§ **Collected data entries**
____
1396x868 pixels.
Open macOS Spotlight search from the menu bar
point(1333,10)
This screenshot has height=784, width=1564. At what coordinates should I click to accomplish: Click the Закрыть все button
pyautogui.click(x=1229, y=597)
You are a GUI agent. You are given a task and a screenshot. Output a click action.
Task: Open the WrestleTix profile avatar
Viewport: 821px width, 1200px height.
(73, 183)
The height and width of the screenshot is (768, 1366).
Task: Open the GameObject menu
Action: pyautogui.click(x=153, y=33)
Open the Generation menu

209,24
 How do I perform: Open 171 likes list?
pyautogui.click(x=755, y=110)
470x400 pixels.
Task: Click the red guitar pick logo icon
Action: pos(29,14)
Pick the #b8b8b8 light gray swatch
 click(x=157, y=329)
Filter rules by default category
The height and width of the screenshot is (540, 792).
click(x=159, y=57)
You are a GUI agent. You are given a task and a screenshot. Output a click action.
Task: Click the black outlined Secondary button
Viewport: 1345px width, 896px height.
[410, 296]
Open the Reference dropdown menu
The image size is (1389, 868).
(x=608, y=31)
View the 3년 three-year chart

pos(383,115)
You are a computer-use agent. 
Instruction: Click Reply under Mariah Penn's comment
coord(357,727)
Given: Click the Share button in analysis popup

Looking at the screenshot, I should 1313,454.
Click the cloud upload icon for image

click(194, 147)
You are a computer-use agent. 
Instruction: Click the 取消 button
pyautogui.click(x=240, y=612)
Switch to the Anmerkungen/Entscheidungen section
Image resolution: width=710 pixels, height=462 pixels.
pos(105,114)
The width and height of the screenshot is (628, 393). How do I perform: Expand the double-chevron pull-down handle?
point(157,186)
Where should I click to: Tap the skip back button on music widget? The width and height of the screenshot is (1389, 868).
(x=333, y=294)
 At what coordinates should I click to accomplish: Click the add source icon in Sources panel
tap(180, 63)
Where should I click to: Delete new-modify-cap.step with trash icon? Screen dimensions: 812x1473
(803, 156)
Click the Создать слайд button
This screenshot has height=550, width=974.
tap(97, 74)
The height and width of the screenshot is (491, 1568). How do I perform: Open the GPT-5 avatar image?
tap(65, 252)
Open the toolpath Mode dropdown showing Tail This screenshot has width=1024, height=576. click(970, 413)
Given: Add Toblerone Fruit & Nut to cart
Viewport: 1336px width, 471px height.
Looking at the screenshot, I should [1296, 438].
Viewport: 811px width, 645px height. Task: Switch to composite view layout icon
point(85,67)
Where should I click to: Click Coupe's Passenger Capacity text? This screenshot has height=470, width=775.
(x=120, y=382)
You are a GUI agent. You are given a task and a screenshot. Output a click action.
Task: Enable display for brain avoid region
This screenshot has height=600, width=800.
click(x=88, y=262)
____
§ **What this task involves**
Faithfully copy every entry, leaving nothing out.

§ **Output for this task**
1396x868 pixels.
Open macOS Spotlight search from the menu bar
point(1333,10)
This screenshot has height=784, width=1564. At what coordinates should I click to accomplish: Click the Закрыть все button
pyautogui.click(x=1229, y=597)
You are a GUI agent. You are given a task and a screenshot. Output a click action.
Task: Open the WrestleTix profile avatar
Viewport: 821px width, 1200px height.
(73, 183)
The height and width of the screenshot is (768, 1366).
Task: Open the GameObject menu
Action: pyautogui.click(x=153, y=33)
Open the Generation menu

209,24
 How do I perform: Open 171 likes list?
pyautogui.click(x=755, y=110)
470x400 pixels.
Task: Click the red guitar pick logo icon
Action: pos(29,14)
Pick the #b8b8b8 light gray swatch
 click(x=157, y=329)
Filter rules by default category
The height and width of the screenshot is (540, 792).
click(x=159, y=57)
You are a GUI agent. You are given a task and a screenshot. Output a click action.
Task: Click the black outlined Secondary button
Viewport: 1345px width, 896px height.
[410, 296]
Open the Reference dropdown menu
The image size is (1389, 868).
(x=608, y=31)
View the 3년 three-year chart

pos(383,115)
You are a computer-use agent. 
Instruction: Click Reply under Mariah Penn's comment
coord(357,727)
Given: Click the Share button in analysis popup

Looking at the screenshot, I should 1313,454.
Click the cloud upload icon for image

click(194, 147)
You are a computer-use agent. 
Instruction: Click the 取消 button
pyautogui.click(x=240, y=612)
Switch to the Anmerkungen/Entscheidungen section
Image resolution: width=710 pixels, height=462 pixels.
pos(105,114)
The width and height of the screenshot is (628, 393). How do I perform: Expand the double-chevron pull-down handle?
point(157,186)
Where should I click to: Tap the skip back button on music widget? The width and height of the screenshot is (1389, 868).
(x=333, y=294)
 At what coordinates should I click to accomplish: Click the add source icon in Sources panel
tap(180, 63)
Where should I click to: Delete new-modify-cap.step with trash icon? Screen dimensions: 812x1473
(803, 156)
Click the Создать слайд button
This screenshot has height=550, width=974.
tap(97, 74)
The height and width of the screenshot is (491, 1568). How do I perform: Open the GPT-5 avatar image?
tap(65, 252)
Open the toolpath Mode dropdown showing Tail This screenshot has width=1024, height=576. click(970, 413)
Given: Add Toblerone Fruit & Nut to cart
Viewport: 1336px width, 471px height.
Looking at the screenshot, I should [1296, 438].
Viewport: 811px width, 645px height. Task: Switch to composite view layout icon
point(85,67)
Where should I click to: Click Coupe's Passenger Capacity text? This screenshot has height=470, width=775.
(x=120, y=382)
You are a GUI agent. You are given a task and a screenshot. Output a click action.
Task: Enable display for brain avoid region
This screenshot has height=600, width=800.
click(x=88, y=262)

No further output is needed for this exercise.